Celeb Spotting-there’s an Art to it-

During the late years of the seventies I lived in Putney, South London. Some parts of the area, even then were considered fashionable and therefore beginning to be pricey, although not the parts I inhabited which were firstly a room on a shared ‘maisonette’ and secondly a two-roomed ‘flat’. The former of these two homes was acceptable, if shabby; but policed by a zealous, basement-dwelling landlady whose unwavering eye focused on our comings and goings [we were four girls]. The second would not, under any circumstances have passed the scrutiny of a housing officer nowadays and is best left to be described in a future post.

I loved living in Putney for a number of reasons. There were wonderful pubs, plenty of green spaces; I was within walking distance of my place of work [a special needs school] and it was an easy hop into central London. But these advantages also made it a magnet for what would these days be called ‘celebs’, so that regular sightings of well-known actors or presenters were commonplace, provided you paid attention.

Those who live in the capital find it difficult to see why anyone lives anywhere else or indeed how anyone copes with living elsewhere, but as the seventies receded I did leave London for the South West of England, which proved satisfactory enough place for me to remain-and here I still am, forty or so years later.

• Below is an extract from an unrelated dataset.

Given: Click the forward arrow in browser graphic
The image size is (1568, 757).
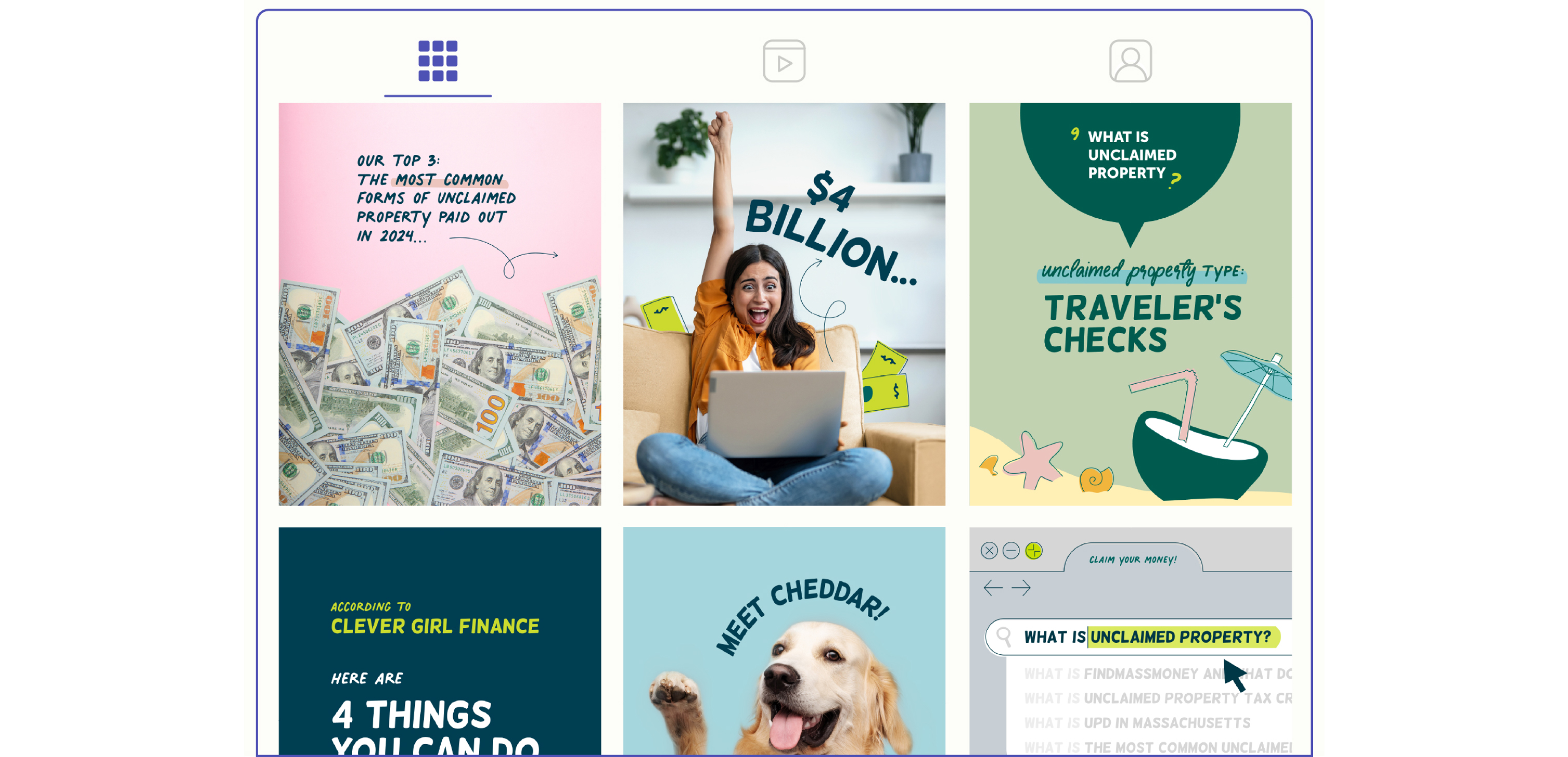Looking at the screenshot, I should (1021, 588).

Here though, celeb-spotting is an art acquired only with practice, but one that we have honed to the point of expertise. For the 18 years we’ve frequented the hostelries in and around the coastal town that is our place of residence we’ve seen dozens of famous personas-far more than I ever did in Putney. How has this been achieved?

At just one of our locals we have seen-on a fairly regular basis-the following: Richard E Grant [actor], Ricky-from-Eastenders [whose name escapes me], Ian McShane [actor] and Charles Hawtry [actor-deceased].

No-we haven’t seen these actors. But since we began to frequent the pub we have grown used to identifying other regulars by their more famous dopplegangers. As a result the names have stuck.

Now while this method of identification has worked for years and enables us to discuss said punters with ease it is not without its difficulties. One of the pseudo ‘celebs’ has subsequently become a friend. Adjusting to his actual name took time and we were often in grave danger of blurting out his ‘stage’ name. We had to overcome the problem by using a type of hybrid name [which coincidentally happened to be the name of a historic footballer] until his real name became glued on to him. There is no question of revealing the history of his stage name since it is unlikely that he would be flattered.

Since we began pseudo-celeb watching, Richard E Grant has had a baby and Ian McShane visits less frequently. Ricky-from-Eastenders, however continues to be a regular. I must confess to a certain reluctance to know their actual handles and so, for the foreseeable future I’ll be avoiding any possible introductions.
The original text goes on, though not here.